La economía alemana ha salido fortalecida de la crisis económica internacional, ya que después de registrar en 2009  un retroceso de su PIB real en un 4.7% ha cerrado 2010 con un impresionante crecimiento real del 3.6%, el mayor desde hace 20 años . Y las previsiones del Bundesbank indican que seguirá creciendo – aunque a menor ritmo- en 2011 y 2012; en concreto, un 2.0% y un 1.5%, respectivamente (véase cifras en el cuadro adjunto y hacer clic sobre el mismo para verlo más grande). De hecho, las estimaciones recientes del Bundesbank indican que el output gap (diferencia entre el crecimiento real y potencial) será ya nulo a finales de 2011.

El crecimiento económico alemán se ha basado en tres ejes: a) la recuperación del consumo privado por el  mantenimiento del empleo, gracias  a los acuerdos alcanzados entre los trabajadores y los empresarios (apoyados económicamente por el Gobierno Federal) para ajustar las horas trabajadas a la coyuntura económica adversa; b) la aportación al crecimiento del consumo público, y ello a pesar del ajuste presupuestario de 80.000 millones de euros aprobado por el Gobierno Federal para el periodo 2009-2014; c) y la recuperación de las exportaciones, que han pasado de una caída del 14.3% en 2009 a un aumento espectacular del 14.7% a finales de 2010.

Centrándonos en este último factor de crecimiento, el crecimiento real de las exportaciones alemanas del 14.7% ha sido muy superior al crecimiento real del comercio mundial de casi el 12%. ¿Qué factores explican esta rápida recuperación del sector exportador alemán?  Básicamente por la conjunción de tres características específicas de este periodo de dinamismo del comercio mundial.

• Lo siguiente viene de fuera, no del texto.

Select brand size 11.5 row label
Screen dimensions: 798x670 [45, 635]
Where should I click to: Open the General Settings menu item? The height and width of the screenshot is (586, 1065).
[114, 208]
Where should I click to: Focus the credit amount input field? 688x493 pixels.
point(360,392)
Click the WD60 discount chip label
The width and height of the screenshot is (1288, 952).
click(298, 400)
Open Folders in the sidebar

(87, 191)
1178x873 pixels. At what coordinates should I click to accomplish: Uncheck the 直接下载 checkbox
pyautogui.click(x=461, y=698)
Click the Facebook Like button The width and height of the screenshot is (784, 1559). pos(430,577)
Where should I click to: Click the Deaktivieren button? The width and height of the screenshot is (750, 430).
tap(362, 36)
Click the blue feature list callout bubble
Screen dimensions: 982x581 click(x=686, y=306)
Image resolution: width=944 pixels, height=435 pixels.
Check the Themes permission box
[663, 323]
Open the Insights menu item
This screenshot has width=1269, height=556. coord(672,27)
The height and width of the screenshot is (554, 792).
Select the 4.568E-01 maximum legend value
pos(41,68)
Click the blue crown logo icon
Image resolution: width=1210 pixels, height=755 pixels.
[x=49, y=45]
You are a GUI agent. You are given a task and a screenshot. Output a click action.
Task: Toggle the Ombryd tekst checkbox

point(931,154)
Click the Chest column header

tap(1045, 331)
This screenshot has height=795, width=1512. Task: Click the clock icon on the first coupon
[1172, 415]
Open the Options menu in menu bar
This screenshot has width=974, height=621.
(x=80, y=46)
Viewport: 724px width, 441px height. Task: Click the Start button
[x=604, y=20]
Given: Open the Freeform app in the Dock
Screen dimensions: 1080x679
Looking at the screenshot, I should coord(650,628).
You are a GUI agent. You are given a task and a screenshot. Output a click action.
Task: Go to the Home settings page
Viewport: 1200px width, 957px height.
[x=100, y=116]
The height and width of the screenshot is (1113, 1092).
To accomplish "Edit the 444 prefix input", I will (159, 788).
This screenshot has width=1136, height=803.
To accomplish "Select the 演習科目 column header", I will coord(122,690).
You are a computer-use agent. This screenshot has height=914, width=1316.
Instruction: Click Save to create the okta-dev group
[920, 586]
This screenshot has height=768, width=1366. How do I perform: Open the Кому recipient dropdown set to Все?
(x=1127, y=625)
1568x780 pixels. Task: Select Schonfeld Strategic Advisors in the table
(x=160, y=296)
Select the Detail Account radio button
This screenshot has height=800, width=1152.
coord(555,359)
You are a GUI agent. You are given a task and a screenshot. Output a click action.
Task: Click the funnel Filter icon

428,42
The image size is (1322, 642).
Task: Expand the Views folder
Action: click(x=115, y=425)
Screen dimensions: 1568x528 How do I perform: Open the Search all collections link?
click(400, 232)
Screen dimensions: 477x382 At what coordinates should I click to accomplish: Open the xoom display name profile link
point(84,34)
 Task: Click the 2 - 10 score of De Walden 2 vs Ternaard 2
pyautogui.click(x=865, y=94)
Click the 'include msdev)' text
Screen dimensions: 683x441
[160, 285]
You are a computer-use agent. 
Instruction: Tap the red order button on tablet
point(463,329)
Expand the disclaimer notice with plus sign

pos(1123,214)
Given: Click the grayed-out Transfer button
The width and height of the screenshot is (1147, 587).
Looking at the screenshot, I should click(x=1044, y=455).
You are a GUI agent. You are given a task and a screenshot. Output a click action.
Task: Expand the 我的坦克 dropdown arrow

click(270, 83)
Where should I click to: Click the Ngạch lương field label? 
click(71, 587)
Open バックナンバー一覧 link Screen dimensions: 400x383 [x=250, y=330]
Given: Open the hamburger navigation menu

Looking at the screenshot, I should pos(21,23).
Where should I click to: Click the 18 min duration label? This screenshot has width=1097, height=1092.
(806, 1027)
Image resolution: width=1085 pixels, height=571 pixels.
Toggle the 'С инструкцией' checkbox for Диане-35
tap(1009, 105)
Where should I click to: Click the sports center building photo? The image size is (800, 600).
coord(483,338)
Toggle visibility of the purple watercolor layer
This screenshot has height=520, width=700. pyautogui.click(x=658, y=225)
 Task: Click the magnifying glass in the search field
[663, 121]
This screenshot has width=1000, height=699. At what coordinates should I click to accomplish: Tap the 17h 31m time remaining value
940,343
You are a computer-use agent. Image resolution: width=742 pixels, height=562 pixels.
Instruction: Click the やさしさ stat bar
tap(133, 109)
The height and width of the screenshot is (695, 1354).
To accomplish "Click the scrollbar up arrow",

Por un lado, las empresas alemanas se han beneficiado del hecho de que la recuperación del comercio mundial se ha basado sobre todo en la demanda de bienes de consumo duradero y de bienes de capital de alto valor añadido, productos en los que Alemania está especializada.

Por otro lado, las empresas alemanas ha visto como crecían sus exportaciones, pero básicamente en los mercados de los países emergentes asiáticos (incluida China e India). Como se puede observar en el gráfico adjunto, las exportaciones de bienes hacia estos mercados han crecido en los tres primeros trimestres de 2010 casi un 45% en comparación con los niveles pre-crisis económica (los tres primeros trimestres de 2007). Está cifra contrasta con la caída de más del 5% en el conjunto de las exportaciones alemanas a otros regiones del mundo.

Por último, el “boom” de las empresas exportadoras ha arrastrado a la demanda de bienes de equipo producidos en la propia economía alemana (aumento de la formación bruta en capital fijo en términos reales del 6.6% en 2010), cerrando un circulo virtuoso. A ello se ha añadido que el mantenimiento del empleo ha propiciado el aumento del consumo interno de bienes duraderos, especialmente de los automóviles, nuevamente en su mayoría fabricados en la propia Alemania.

Parece que la economía alemana ha sabido encontrar su sitio en la división internacional del trabajo, fundamentalmente en el aprovechamiento de las economías de escala de la industria de alto valor añadido de bienes de consumo duradero y de bienes de equipo.